» Assignment:
Which lines of the entries below run from the one holding "October 2020 (523, 1897)" to the one holding "November 2021 (527, 1710)", inclusive? Set down exactly those lines and no others.

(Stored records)

· · ·

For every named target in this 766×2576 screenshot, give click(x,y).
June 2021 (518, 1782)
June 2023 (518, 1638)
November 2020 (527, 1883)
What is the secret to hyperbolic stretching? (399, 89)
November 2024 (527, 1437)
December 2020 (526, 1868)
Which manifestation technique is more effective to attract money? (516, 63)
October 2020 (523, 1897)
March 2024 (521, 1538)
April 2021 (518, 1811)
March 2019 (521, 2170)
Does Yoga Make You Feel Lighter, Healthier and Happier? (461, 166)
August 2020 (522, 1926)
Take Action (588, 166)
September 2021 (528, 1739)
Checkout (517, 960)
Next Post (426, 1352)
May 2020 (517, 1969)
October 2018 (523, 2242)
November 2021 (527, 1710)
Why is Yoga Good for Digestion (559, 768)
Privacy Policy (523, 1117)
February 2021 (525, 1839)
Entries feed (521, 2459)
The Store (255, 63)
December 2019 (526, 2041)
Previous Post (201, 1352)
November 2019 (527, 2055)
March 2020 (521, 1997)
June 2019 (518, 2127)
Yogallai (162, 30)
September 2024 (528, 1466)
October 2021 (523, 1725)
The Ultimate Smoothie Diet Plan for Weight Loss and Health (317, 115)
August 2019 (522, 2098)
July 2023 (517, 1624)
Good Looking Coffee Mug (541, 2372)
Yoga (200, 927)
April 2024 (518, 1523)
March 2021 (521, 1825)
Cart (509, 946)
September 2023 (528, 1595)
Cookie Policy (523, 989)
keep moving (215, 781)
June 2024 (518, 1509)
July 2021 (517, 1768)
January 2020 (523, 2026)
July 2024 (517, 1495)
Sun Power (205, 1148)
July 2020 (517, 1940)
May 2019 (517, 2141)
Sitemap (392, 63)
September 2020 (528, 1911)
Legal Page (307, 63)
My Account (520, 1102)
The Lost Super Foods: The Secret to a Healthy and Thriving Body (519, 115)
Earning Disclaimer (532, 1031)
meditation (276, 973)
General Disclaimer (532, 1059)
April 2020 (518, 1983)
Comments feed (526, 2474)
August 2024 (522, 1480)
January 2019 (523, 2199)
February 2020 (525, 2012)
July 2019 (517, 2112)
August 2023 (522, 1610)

· · ·

» Task solution:
October 2020 (523, 1897)
March 2024 (521, 1538)
April 2021 (518, 1811)
March 2019 (521, 2170)
Does Yoga Make You Feel Lighter, Healthier and Happier? (461, 166)
August 2020 (522, 1926)
Take Action (588, 166)
September 2021 (528, 1739)
Checkout (517, 960)
Next Post (426, 1352)
May 2020 (517, 1969)
October 2018 (523, 2242)
November 2021 (527, 1710)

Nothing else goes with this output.